I have always been a whodunit nut, having read through all Sherlock, Poirot and Tintin stories in school itself. I even watched the eponymous TV shows to relive the stories. Other than the well established characters, I found many more along the way including Inspector Morse (Endeavour), Luther, Martin Beck, to name a few. Hence, a crime thriller like this show seemed immediately up my alley.

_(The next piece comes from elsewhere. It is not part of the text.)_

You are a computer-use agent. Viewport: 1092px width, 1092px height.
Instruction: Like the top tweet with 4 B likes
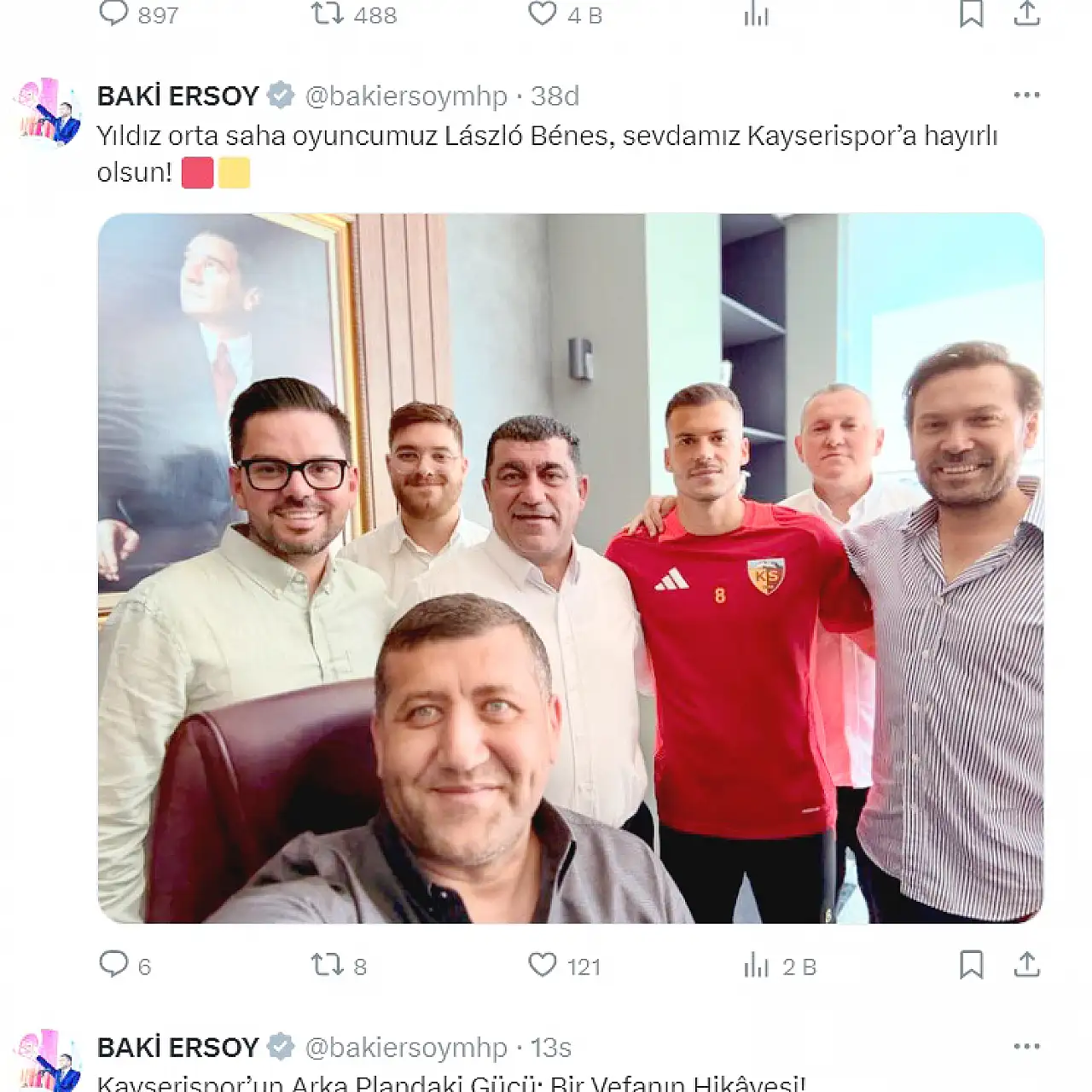pos(543,14)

Episode 1 lays the groundwork and portrays the gross miscarriage of justice which seems inconceivable in retrospect. Episode 2 is essentially what lends the series its name. At this point, I could clearly see where this series was heading and hence left it hanging. It was only this week that I picked up Episodes 3 and 4 which left no doubt in mind that the show is following the same script as the podcast Serial which was perhaps the first investigative true-crime series that caught the public's imagination. The coverage and impact of such shows is usually as follows:

1. The protagonist is found guilty and to this day is in jail with repeated appeals being rejected
2. The series investigates and puts forth "evidence" that indicates wrongful conviction
3. There is a public uproar amongst the viewers of the show
4. The possibility of a new trial arises based on the discovery of new evidence

Having struggled to watch through Episodes 3 and 4, I decided to quit the series and instead read up on the the case's progress. Surprisingly, it doesn't seem I am missing much in terms of content. Unsurprisingly, all the 4 points that I stated above seem to be applicable to this case/show as well.

We live in times where there is a media trial painting the accused as guilty prior to conviction and then a media retrial post-conviction portraying the convicted as not guilty. Based on the episodes I have seen, I can see only one opinion forming in the minds of most viewers. Everyone is free to make their own opinions but ultimately it comes down to the courts. The judicial process in any part of the world is particularly onerous one and the outcome largely depends on how a case is presented. This provides the leeway of the guilty being exonerated and the innocent being convicted. The truth for most is how and what they choose to see and hence I am pretty unsure of what to take away from this show. Should it be anger, disbelief, misrepresentation or something else? It seems that I feel most comfortable in just having the facts presented in a neutral manner with a less protracted coverage and hence I couldn't really get in to this show.